Quando essa pessoa sai — aposentadoria, mudança, doença — o conhecimento vai junto. O acervo físico não tem índice pesquisável. A nova equipe precisa reconstruir o mapa mental aos poucos, perdendo eficiência por meses ou anos.
Erros e retrabalho
Busca manual em acervo físico está sujeita a erros. Documentos arquivados no lugar errado podem nunca ser encontrados. Informações copiadas à mão podem ter erros de transcrição. Certidões emitidas com base em leitura apressada de manuscrito podem conter imprecisões.
Com acervo digital, o documento original está sempre acessível. A transcrição do OCR pode ser verificada contra a imagem. Erros são rastreáveis e corrigíveis.
Risco reputacional: atendimento lento prejudica a serventia
O público que procura um cartório geralmente tem urgência. Escrituras atrasam transações imobiliárias. Certidões são necessárias para prazos judiciais. Quando a resposta demora porque o documento está "no arquivo" e a busca é manual, a insatisfação é inevitável.
Reclamações na Corregedoria, avaliações negativas, perda de clientes para serventias mais ágeis.
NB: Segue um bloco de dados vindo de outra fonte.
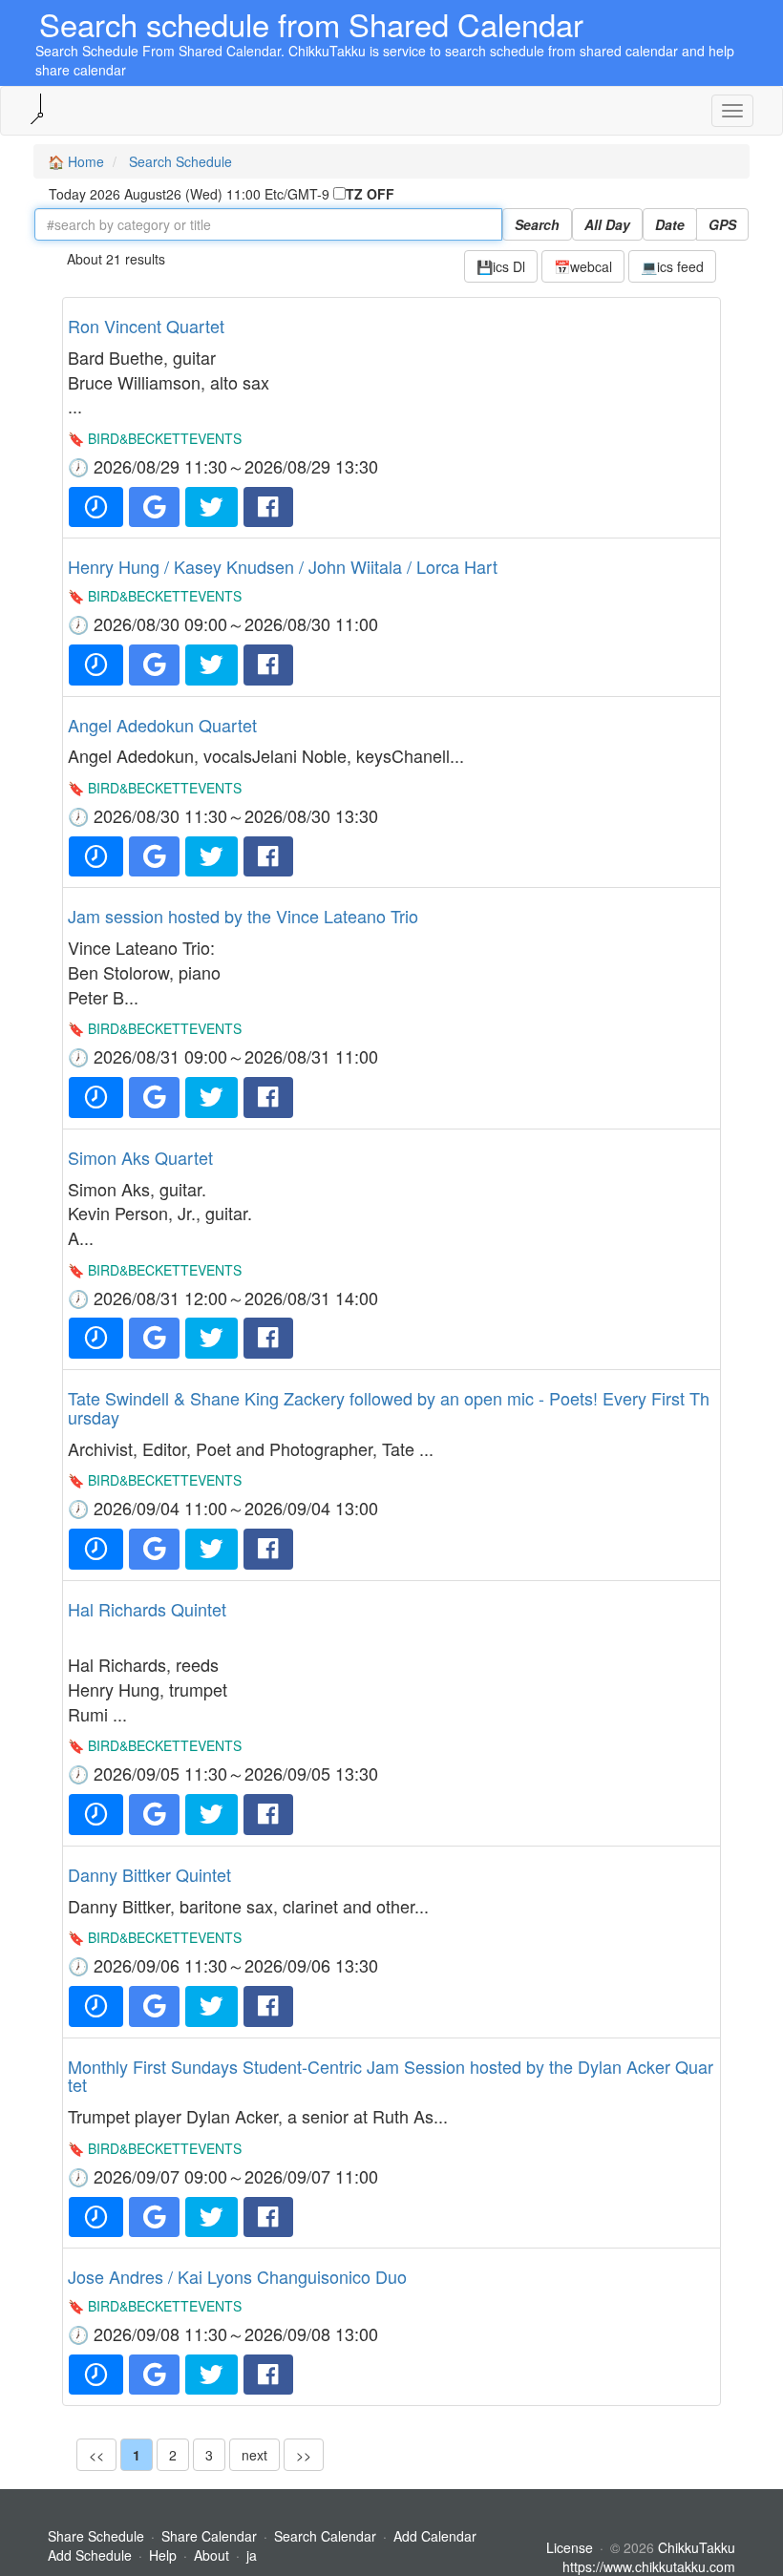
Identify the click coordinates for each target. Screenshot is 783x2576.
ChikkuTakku (696, 2547)
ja (251, 2555)
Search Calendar (327, 2535)
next (254, 2454)
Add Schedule (90, 2555)
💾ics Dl (500, 266)
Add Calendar (434, 2535)
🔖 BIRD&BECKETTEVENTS (155, 438)
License (569, 2547)
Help (163, 2555)
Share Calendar (209, 2535)
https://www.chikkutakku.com (648, 2566)
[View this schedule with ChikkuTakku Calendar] (96, 507)
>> (303, 2454)
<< (96, 2454)
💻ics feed (672, 266)
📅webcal (583, 266)
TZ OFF (370, 193)
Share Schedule (96, 2535)
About (211, 2555)
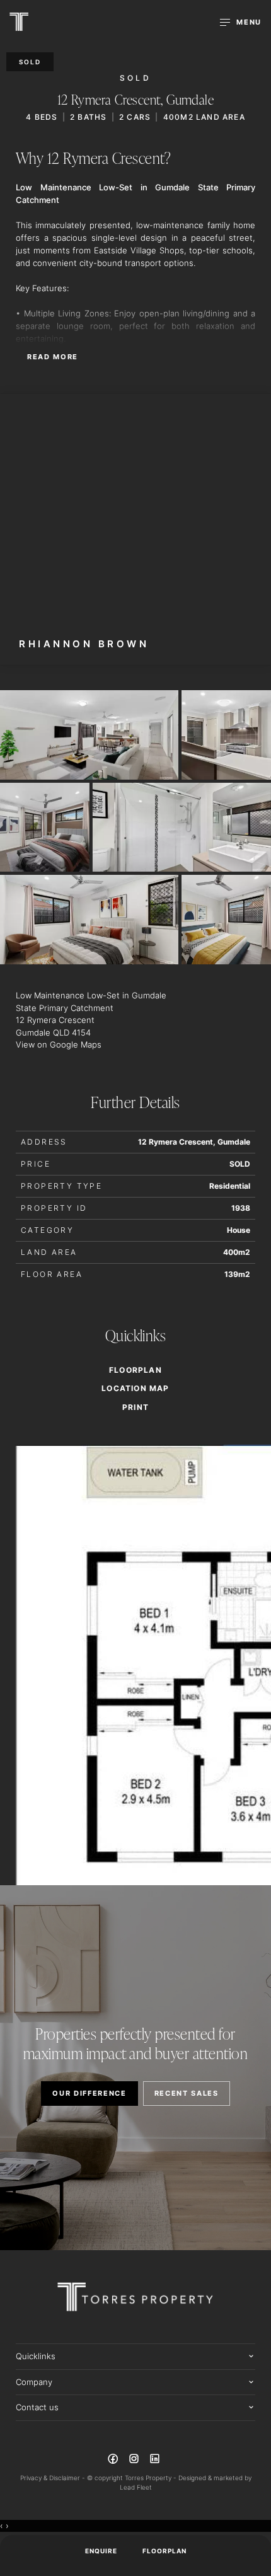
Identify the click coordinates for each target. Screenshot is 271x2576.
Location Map (135, 1388)
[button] (135, 1407)
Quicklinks (35, 2356)
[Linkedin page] (155, 2460)
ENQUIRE (101, 2551)
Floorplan (164, 2551)
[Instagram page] (135, 2460)
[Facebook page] (114, 2460)
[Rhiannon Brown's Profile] (135, 529)
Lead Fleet (136, 2487)
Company (34, 2382)
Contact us (37, 2407)
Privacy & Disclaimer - (53, 2477)
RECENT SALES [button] (186, 2093)
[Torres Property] (18, 22)
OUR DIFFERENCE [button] (89, 2093)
Em um cenário onde cartórios competem por eficiência — especialmente em comarcas com mais de uma serventia do mesmo tipo — a velocidade de atendimento é diferencial real.
Risco de conformidade com a LGPD
A Lei Geral de Proteção de Dados se aplica a cartórios. Documentos em papel com dados pessoais — nomes, CPFs, endereços, informações patrimoniais — precisam ter controle de acesso. Quem acessa o arquivo físico? Há registro de quem consultou o quê?
O acervo digital permite controle de acesso por perfil, log de consultas, criptografia em repouso. O acervo físico depende de cadeado e confiança.
O cálculo real
Digitalizar um acervo tem custo: scanner, tempo de equipe, software. Mas o custo de não digitalizar é maior, e cresce a cada ano:
- Risco de perda irreversível por incêndio, enchente ou deterioração
- Sanções do CNJ por descumprimento de provimentos
- Horas de produtividade perdidas em busca manual
- Vulnerabilidade à saída de funcionários-chave
- Exposição a reclamações por atendimento lento
- Não conformidade com a LGPD
O custo de digitalizar é finito e previsível. O custo de não digitalizar é incerto e potencialmente catastrófico.
Começar é mais simples do que parece
O primeiro passo não é digitalizar todo o acervo. É digitalizar o trecho mais consultado — geralmente os últimos 20 anos de escrituras e registros. Com uma ferramenta que classifica e organiza automaticamente, o volume diário de processamento é alto sem sobrecarregar a equipe.